### About this task
Repeat nothing but the line that contains "You are a computer-use" and the lines after it, through the end of the listing, exactly as they stand; omit pictures.
*** Extracted records
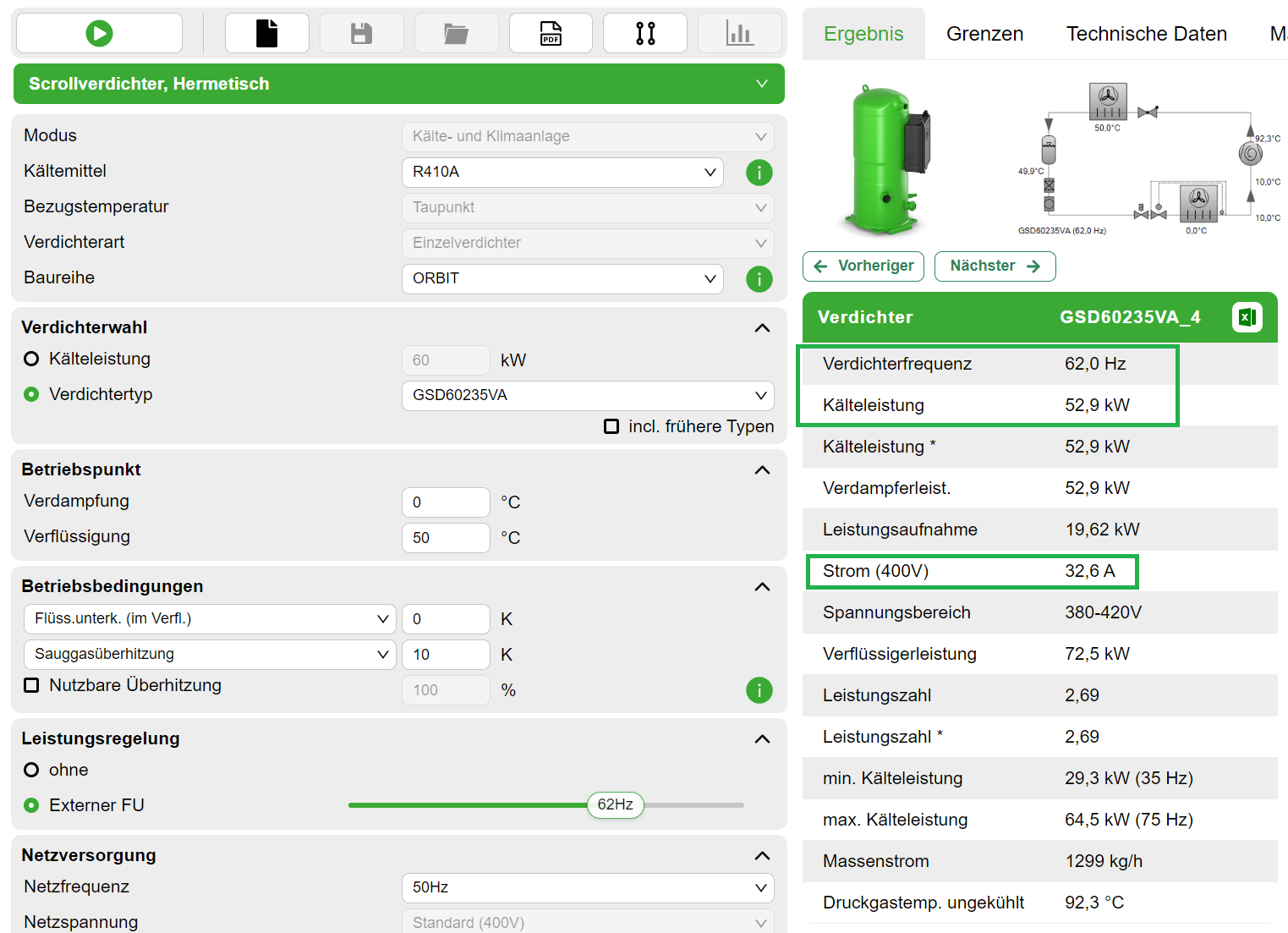Open the bar chart diagram view
The image size is (1288, 933).
click(740, 32)
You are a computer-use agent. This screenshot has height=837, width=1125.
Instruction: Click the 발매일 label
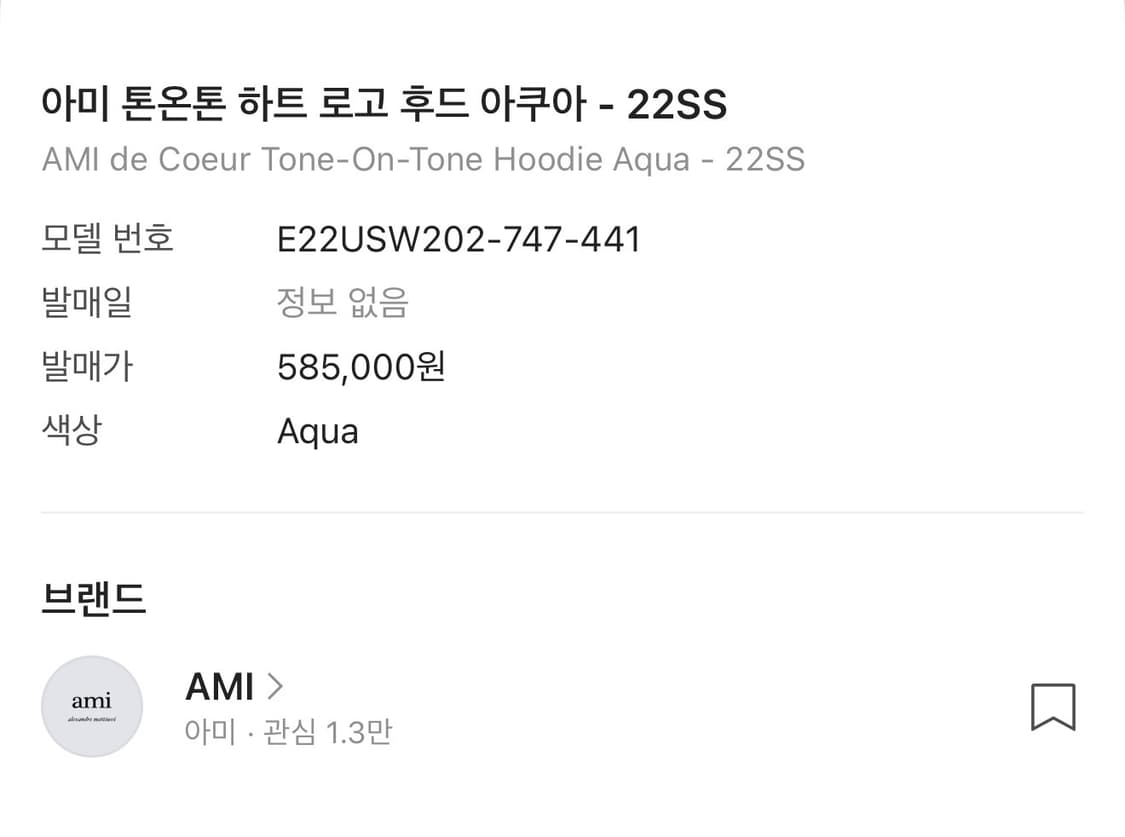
******
### Result of this exercise
You are a computer-use agent. This screenshot has height=837, width=1125.
Instruction: Click the 발매일 label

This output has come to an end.